**Task**
Your task is to repeat the entries word for word while leaving out the pictures.

**Supplied records**
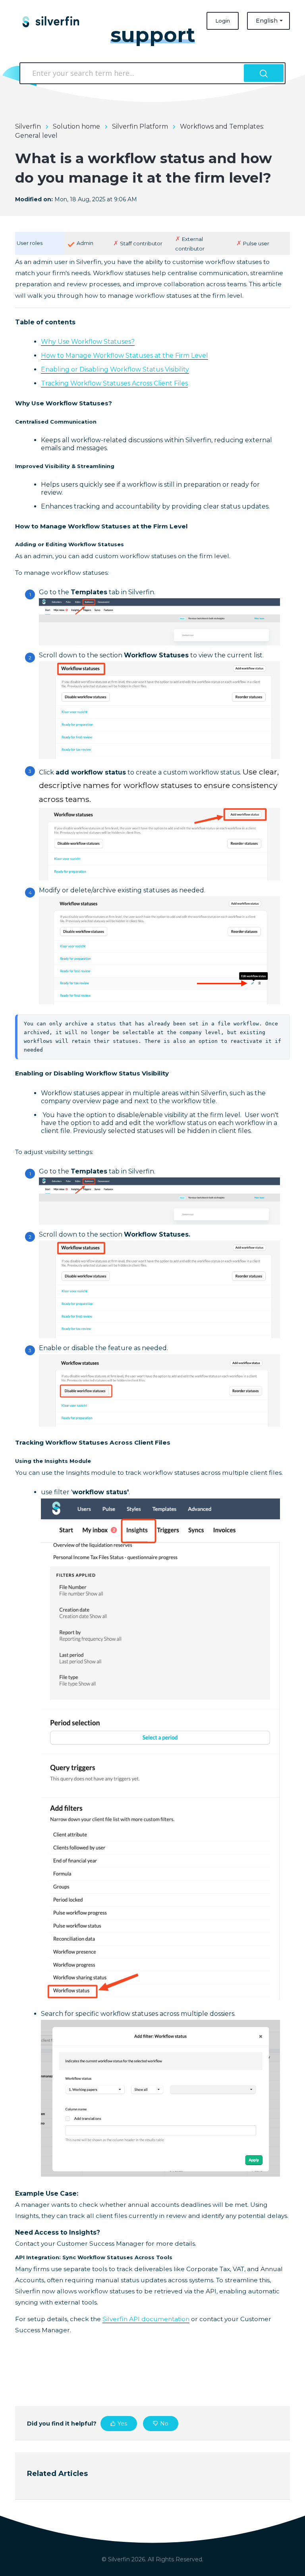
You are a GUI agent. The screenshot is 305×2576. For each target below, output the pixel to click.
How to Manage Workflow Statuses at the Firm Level (124, 355)
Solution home (76, 126)
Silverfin (28, 126)
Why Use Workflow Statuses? (88, 341)
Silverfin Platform (140, 126)
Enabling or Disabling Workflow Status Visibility (115, 369)
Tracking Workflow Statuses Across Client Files (114, 383)
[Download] (137, 1325)
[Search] (264, 73)
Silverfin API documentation (145, 2319)
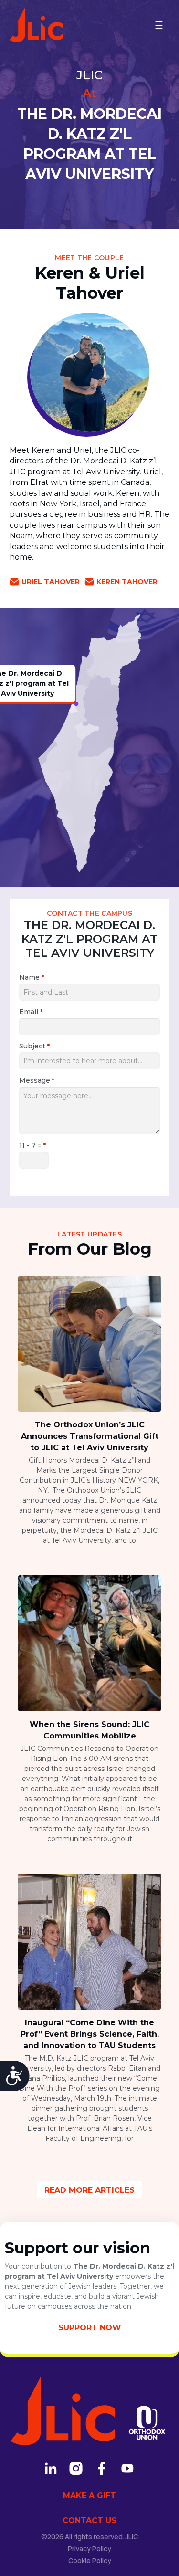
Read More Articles (89, 2190)
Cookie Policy (89, 2560)
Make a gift (89, 2495)
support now (89, 2327)
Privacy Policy (89, 2548)
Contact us (89, 2520)
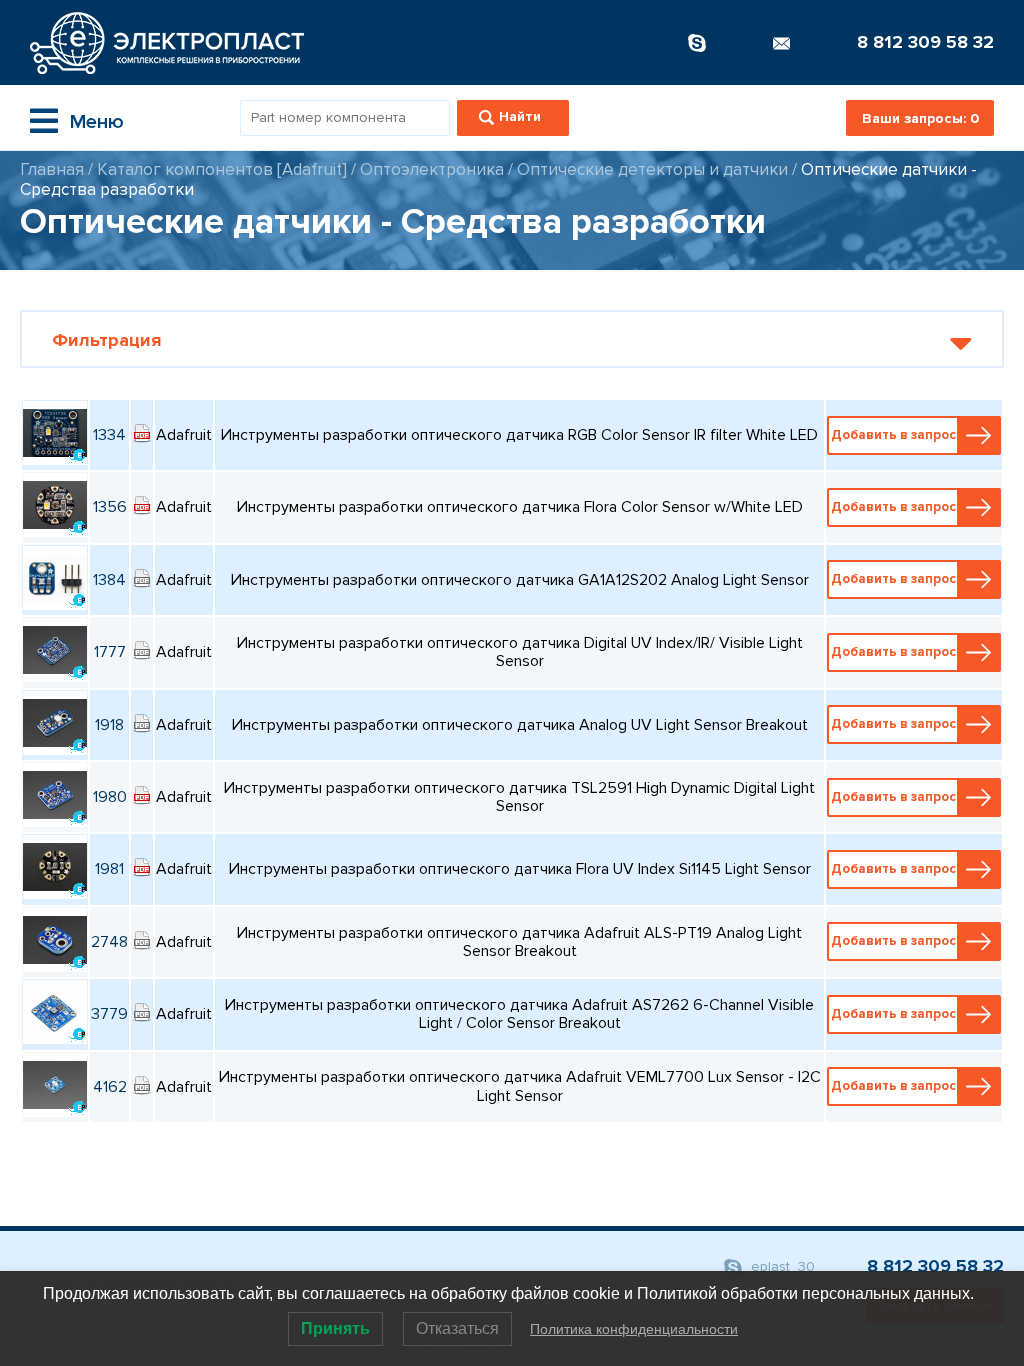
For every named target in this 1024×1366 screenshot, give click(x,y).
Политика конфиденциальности (634, 1329)
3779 (109, 1014)
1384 (109, 580)
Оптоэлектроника (432, 169)
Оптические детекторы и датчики (652, 169)
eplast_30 (781, 1266)
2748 (109, 942)
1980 (110, 797)
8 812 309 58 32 (925, 42)
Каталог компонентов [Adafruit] (222, 169)
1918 (109, 725)
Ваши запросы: (920, 118)
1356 (110, 507)
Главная (52, 169)
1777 (110, 652)
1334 (109, 435)
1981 (109, 869)
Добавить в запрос (893, 435)
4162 (110, 1087)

**Solution for this task**
You are a GUI agent. The screenshot is 305×2576. For each target below, output the pixel to click.
How to Manage Workflow Statuses at the Firm Level (124, 355)
Solution home (76, 126)
Silverfin (28, 126)
Why Use Workflow Statuses? (88, 341)
Silverfin Platform (140, 126)
Enabling or Disabling Workflow Status Visibility (115, 369)
Tracking Workflow Statuses Across Client Files (114, 383)
[Download] (137, 1325)
[Search] (264, 73)
Silverfin API documentation (145, 2319)
Read More Articles (89, 2190)
Cookie Policy (89, 2560)
Make a gift (89, 2495)
support now (89, 2327)
Privacy Policy (89, 2548)
Contact us (89, 2520)
For every named target in this 1024×1366 screenshot, give click(x,y).
Политика конфиденциальности (634, 1329)
3779 (109, 1014)
1384 (109, 580)
Оптоэлектроника (432, 169)
Оптические детекторы и датчики (652, 169)
eplast_30 (781, 1266)
2748 (109, 942)
1980 (110, 797)
8 812 309 58 32 (925, 42)
Каталог компонентов [Adafruit] (222, 169)
1918 (109, 725)
Ваши запросы: (920, 118)
1356 (110, 507)
Главная (52, 169)
1777 (110, 652)
1334 (109, 435)
1981 (109, 869)
Добавить в запрос (893, 435)
4162 (110, 1087)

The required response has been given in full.